Omar Farouq in 2002.

Coalition forces have scored another senior jihadi in Iraq. This time, the British forces in Basra have killed Omar Farouq, a senior al Qaeda operative. The BBC reports Farouq was ‘tracked across Iraq to Basra,’ then killed after 200 British troops surrounded a home where he took shelter. Farouq was killed in an ensuing gunfight. This operation has the stamp of Task Force 145, the unit designated to target senior al Qaeda members world wide, all over it.

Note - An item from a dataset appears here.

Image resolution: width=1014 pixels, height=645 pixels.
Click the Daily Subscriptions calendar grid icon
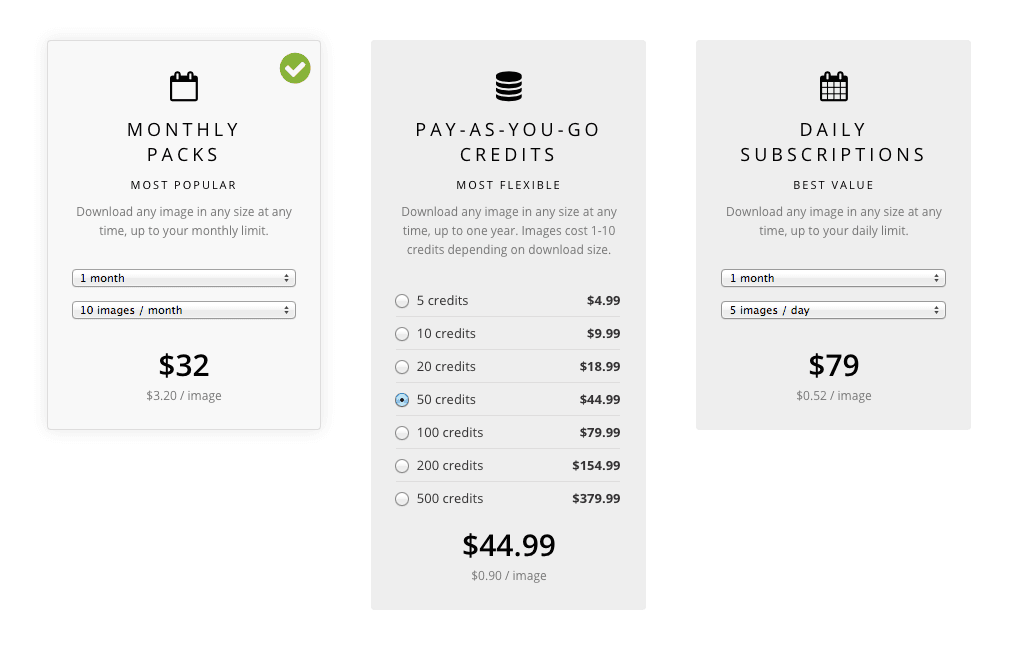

Omar Farouq is a Kuwaiti, and is a world traveler for al Qaeda. He was “considered al Qaeda’s point man in southeast Asia” and “a top lieutenant of Osama bin Laden.” He was arrested by Indonesian police in June of 2002. “Al-Faruq set up the first Al Qaeda training camp in Southeast Asia in Mindinao (Philippines) with the Moro Islamic Liberation Front (MILF) in 1994. In 1998, he went to Indonesia and later took credit for the 1999 bombing of a mosque there (to trigger Christian attacks against Muslims) and the Philippine ambassador’s house in Jakarta. The al-Faruq arrest has been described as one of the outgrowths of the arrest of high-ranking Al Qaeda leader Abu Zubaydah in March 2002,” reports the Counterterrorism Blog’s Andrew Cochran. He subsequently escaped from Bagram prison along with three other al Qaeda members in June of 2005. Sheikh Abu Yahya al-Libi, who recently released a jihadi videotape, was also among those in the jailbreak.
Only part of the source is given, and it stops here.